Bir kişinin pratik düşüncesinde, zihninin ve iradesinin optimal oranı, bireyin bilişsel, düzenleyici ve enerji yetenekleri esastır. Pratik düşünme, öncelikli hedeflerin operasyonel olarak belirlenmesi, esnek planların, programların geliştirilmesi, stresli faaliyet koşullarında büyük öz kontrol ile ilişkilidir.

Teorik düşünme evrensel ilişkileri ortaya çıkarır, bilgi nesnesini gerekli bağlantıların sisteminde araştırır. Bunun sonucu, kavramsal modellerin inşası, teorilerin oluşturulması, deneyimin genelleştirilmesi, bilgisi sağlanan çeşitli fenomenlerin gelişim kalıplarının açıklanmasıdır. dönüştürücü aktivite kişi.

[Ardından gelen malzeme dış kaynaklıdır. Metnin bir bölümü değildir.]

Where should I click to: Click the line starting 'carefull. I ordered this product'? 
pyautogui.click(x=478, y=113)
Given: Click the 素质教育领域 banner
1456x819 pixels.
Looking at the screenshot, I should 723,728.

Teorik düşünme pratikle ayrılmaz bir şekilde bağlantılıdır, ancak nihai sonuçlarında göreceli bağımsızlığa sahiptir; önceki bilgilere dayanır ve sırayla sonraki bilgilere temel teşkil eder.

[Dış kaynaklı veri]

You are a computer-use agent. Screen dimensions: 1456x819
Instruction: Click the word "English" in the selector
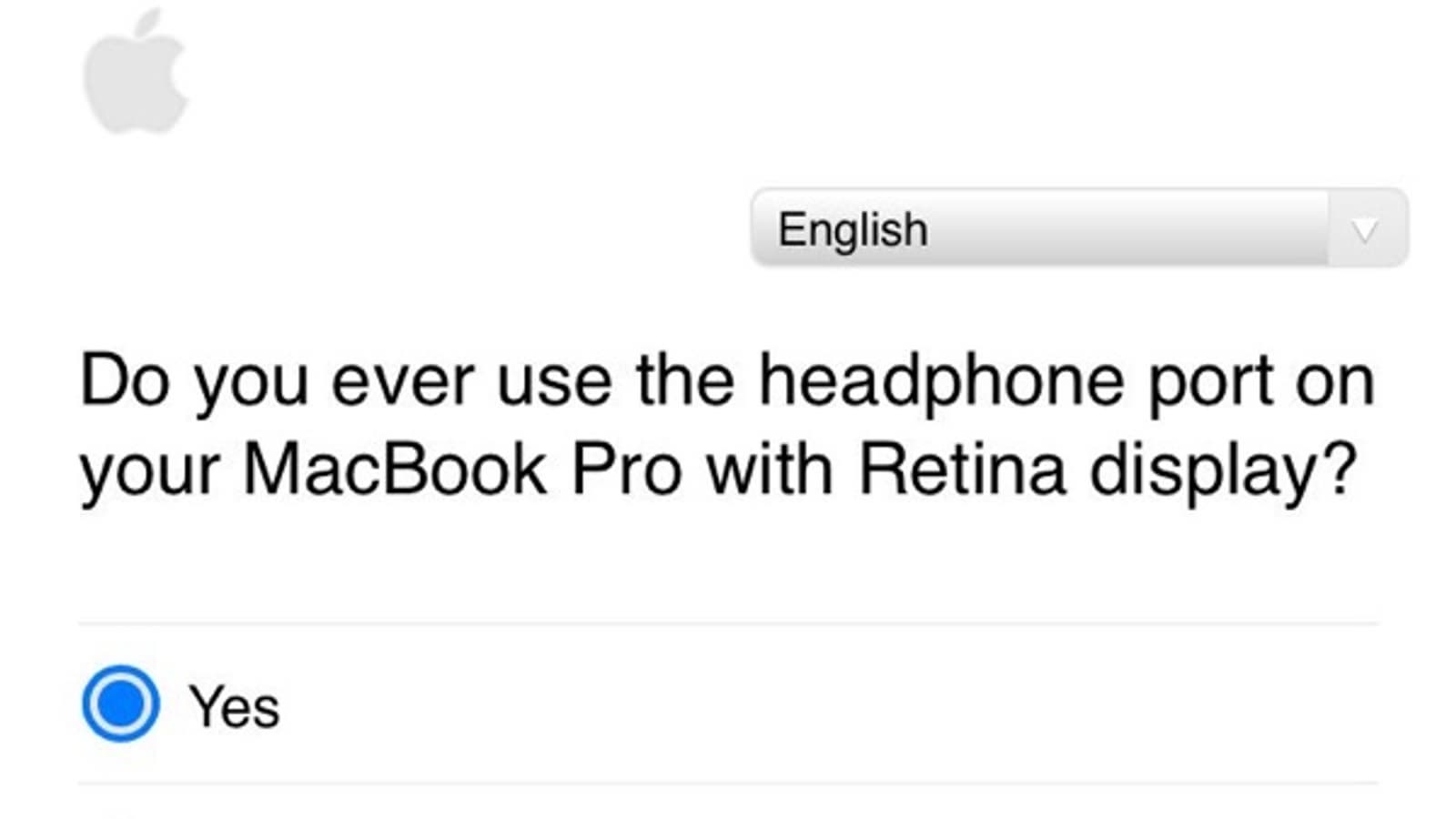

Algoritmik, söylemsel, sezgisel ve yaratıcı düşünme, çözülmekte olan görevlerin standart/standart dışı doğasına ve operasyonel prosedürlere bağlı olarak ayırt edilir.

algoritmik düşünmeönceden belirlenmiş kurallara, tipik sorunları çözmek için gerekli genel kabul görmüş eylemler dizisine odaklanır.

söylemsel(lat. discursus'tan - akıl yürütme) düşünmek birbirine bağlı çıkarımlar sistemine dayalıdır.

buluşsal düşünme(Yunanca heuresko'dan - buluyorum) - bu, standart olmayan görevleri çözmekten oluşan üretken bir düşüncedir.

Yaratıcı düşünce- yeni keşiflere, temelde yeni sonuçlara yol açan düşünme.

Ayrıca üreme ve üretken düşünme vardır.

üreme düşüncesi- daha önce elde edilen sonuçların çoğaltılması. Bu durumda, düşünme bellekle birleşir.

Üretken Düşünme- yeni bilişsel sonuçlara yol açan düşünme.